Pouco depois das 21h30min, o grupo chegou ao Santuário Sincrético de Iemanjá, onde está instalada a maior estátua do Rio Grande do Sul em homenagem à divindade, com 8m30cm de altura. Antes disso, a imagem já estava iluminada de azul e, no entorno de seu manto, havia uma grande quantidade de oferendas. Muitos devotos acendiam velas no canteiro ao seu redor e tiravam fotos.
Marcos encontrou o pai, José Rogério Gonçalves Alves, na entrada do santuário, e seguiu com ele até a estátua. Do barco enfeitado, o jovem retirou uma rosa e um pacote de velas azuis. Largou ambos aos pés de Iemanjá, virou as mãos para cima, fechou os olhos e agradeceu. O pai fez o mesmo.
Em seguida, a família atravessou a avenida em direção ao mar. Ainda não havia muitas pessoas na faixa de areia, mas o som de batidas em tambores e do badalo de sinos já se misturava ao barulho das ondas. Marcos e José largaram o barco na água e agradeceram mais uma vez. Depois, foi a vez de Ritta se aproximar por alguns instantes. Ao se afastar para retornar à Criciúma, fez uma reverência à Rainha do Mar.
Shows e oferendas
A programação da festa contou com shows a partir das 22h e, conforme a noite avançava, o movimento na areia ficava mais intenso. O cortejo de descida de Iemanjá até a praia começou à meia-noite. Depois disso, o trecho foi tomado por devotos, que dançavam, jogavam oferendas no mar e acendiam velas em buracos no chão — trabalho que foi dificultado pelo vento forte.

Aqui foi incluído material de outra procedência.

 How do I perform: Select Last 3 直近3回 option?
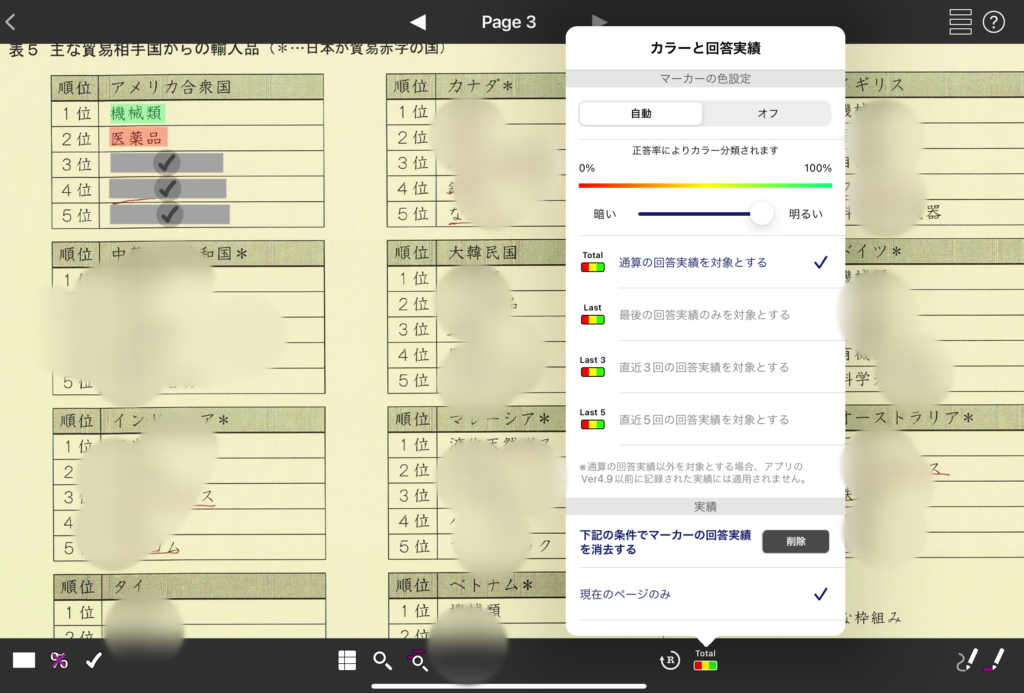point(705,367)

Vestindo saia azul e blusa branca, Adriana Oliveira, 50 anos, estava ajoelhada na faixa de areia.
— Estava pedindo e agradecendo. Pedi clareza para o ano difícil e saúde. Venho todos os anos para largar oferenda, pedir e agradecer — afirma a moradora de Porto Alegre, que estava acompanhada do marido, Miguel Dias, 44 anos.
Em outro trecho da praia, três gerações de uma família dividiam flores azuis para largar no mar. Também da Capital, o trio formado por Elis Vizeu, 62 anos, Cristina Santos, 46, e Maria Eduarda Vizeu, 19, pediu proteção, paz e saúde para Iemanjá.
— Viemos para agradecer, principalmente, e depois pedir. Viemos todos os anos e, desde que minha irmã (mãe de Maria Eduarda) faleceu, intensificamos essa tradição. Ela era muito devota de Iemanjá — conta Cristina.
A estrutura na beira da praia contava com tendas e vendedores de comidas e bebidas, além da presença de ambulância, guarda-vidas e policiais militares, que também trabalhavam para organizar o trânsito na avenida. Perto da 1h desta sexta-feira (2), feriado em homenagem à Rainha do Mar, muitas pessoas ainda se encaminhavam para a faixa de areia.